L’aspetto più triste della vicenda è che tutto è stato già scritto. Ciascuno l’ha fatto a modo suo, seguendo le proprie convinzioni. Ma i fili sono lì e riannodarli costano un bel po’ di fatica. Francamente per me, che quest’anno ho recitato il ruolo del cieco sostenitore, è stato difficile arrendersi alla realtà. Che però è lì impietosa sotto i nostri sguardi. Il Napoli si è dissolto, come ha scritto Carratelli. Non c’è più. E non esiste più perché, come ha scritto Zambardino, non c’è una società, manca un’impalcatura aziendale. È un’impresa a conduzione familiare, dove il padrone fa tutto. E fino a un certo livello va anche bene. Poi, quando il mare diventa tempesta, la piccola barchetta non regge più e si disintegra.
Non regge il Napoli. Proprio non ce la fa. Qui non ne faccio una questione tecnica. Poi ne possiamo parlare. I lavezziani sono riapparsi più pieni di sé che mai. Eppure anche col Pocho il Napoli, arrivato al dunque, veniva meno. Quindi il problema è altrove, probabilmente nel manico. O, per avvicinarci alla verità, negli obiettivi. Ce lo siamo detti mille volte, questa società non ha l’obiettivo di vincere. Ha l’obiettivo di guadagnare. Nulla di sbagliato, per carità. Ma i due proponimenti potrebbero anche andare a braccetto. Non è detto che l’uno debba rivelarsi inconciliabile con l’altro.
E invece sono ormai tre anni che assistiamo allo stesso canovaccio. Coperta corta, squadra che fa i miracoli, miracoli intestati quasi tutti all’allenatore e allenatore che al momento decisivo non regge la tensione. Ma proprio non ce la fa. Va per la sua strada, segue percorsi logici estranei ai più. Un tempo erano le astruse tabelle che riportavano il rapporto tra monte ingaggi e posizione in classifica; oggi è un più semplice, ma non meno lunare, paragone con la classifica dello scorso anno.
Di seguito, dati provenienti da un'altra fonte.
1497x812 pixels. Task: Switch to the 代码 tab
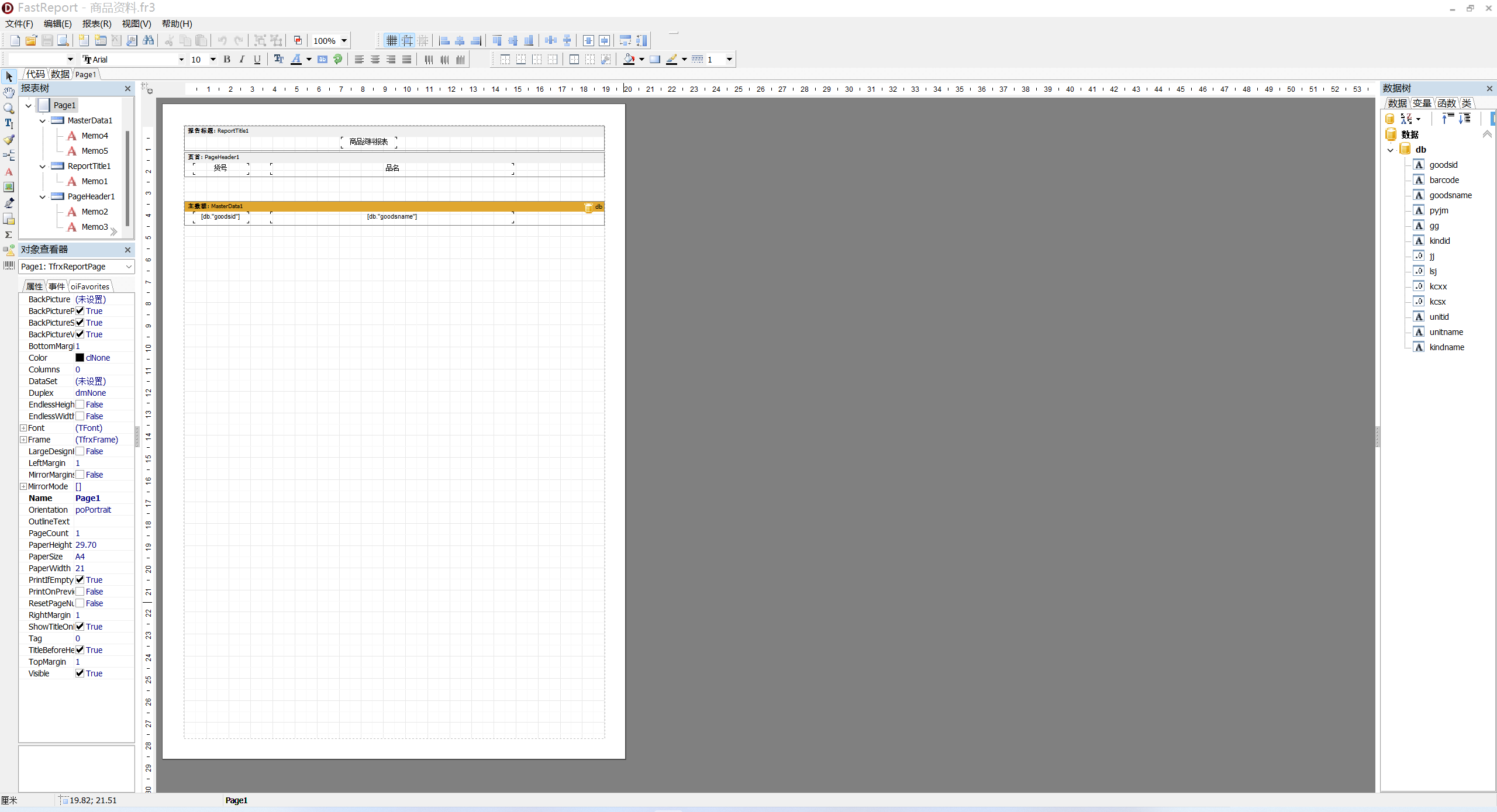(35, 74)
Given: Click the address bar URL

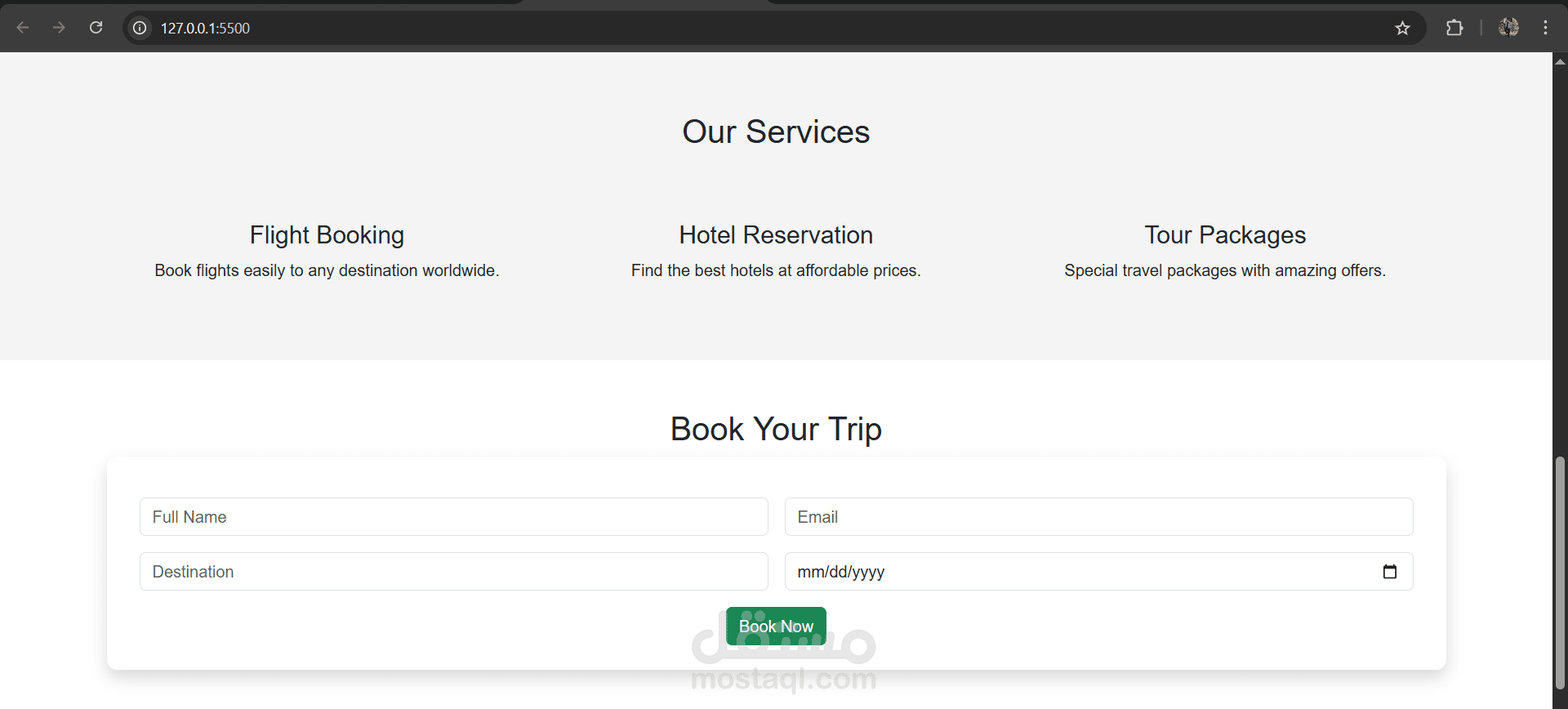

Anno in cui, vale la pena ricordarlo, abbandonammo la corsa scudetto alla settima giornata.
Voi dite, in tanti lo dite, che Pandev è stata una delusione. E io sono d’accordo. Ma magari il punto fosse il macedone; il punto è che mai nessuno ci ha creduto, tranne i tifosi. Nel girone d’andata siamo stati i più temuti, eppure siamo andati a Torino a guardarci la partita per poi perdere. Il presidente ha tenuto un profilo bassissimo, salvo uscirsene con dichiarazioni senza senso su un futuro senza Cavani e senza Mazzarri, o fare il Masaniello in occasione della sentenza d’appello per Grava e Cannavaro. Il tecnico ha cominciato sin da subito a parlare di anno sabbatico senza avvertire il senso del ridicolo di un paragone con Guardiola.
Insomma, diciamoci la verità, è tutto un po’ farsesco. Ora, come detto già altre volte, ciascuno può trarre il bilancio che preferisce. In fin dei conti abbiamo acquistato uno spessore che non avevamo da tempo. Siamo da qualche anno ai piani alti. Certo, non vinceremo mai. Ma non mi sembra, la nostra, una città che possa guardare avanti. E quindi ci si accontenta. Del resto, due anni fa festeggiammo il terzo posto conquistato con una pastetta.
È triste, lo so. Soprattutto perché è realistico. Triste per noi, però. Il presidente è soddisfatto. Ma lui gioca un’altra partita. Quella dei bilanci. E l’ha vinta ancora una volta. Facciamocene una ragione. Vivremo tutti più sereni.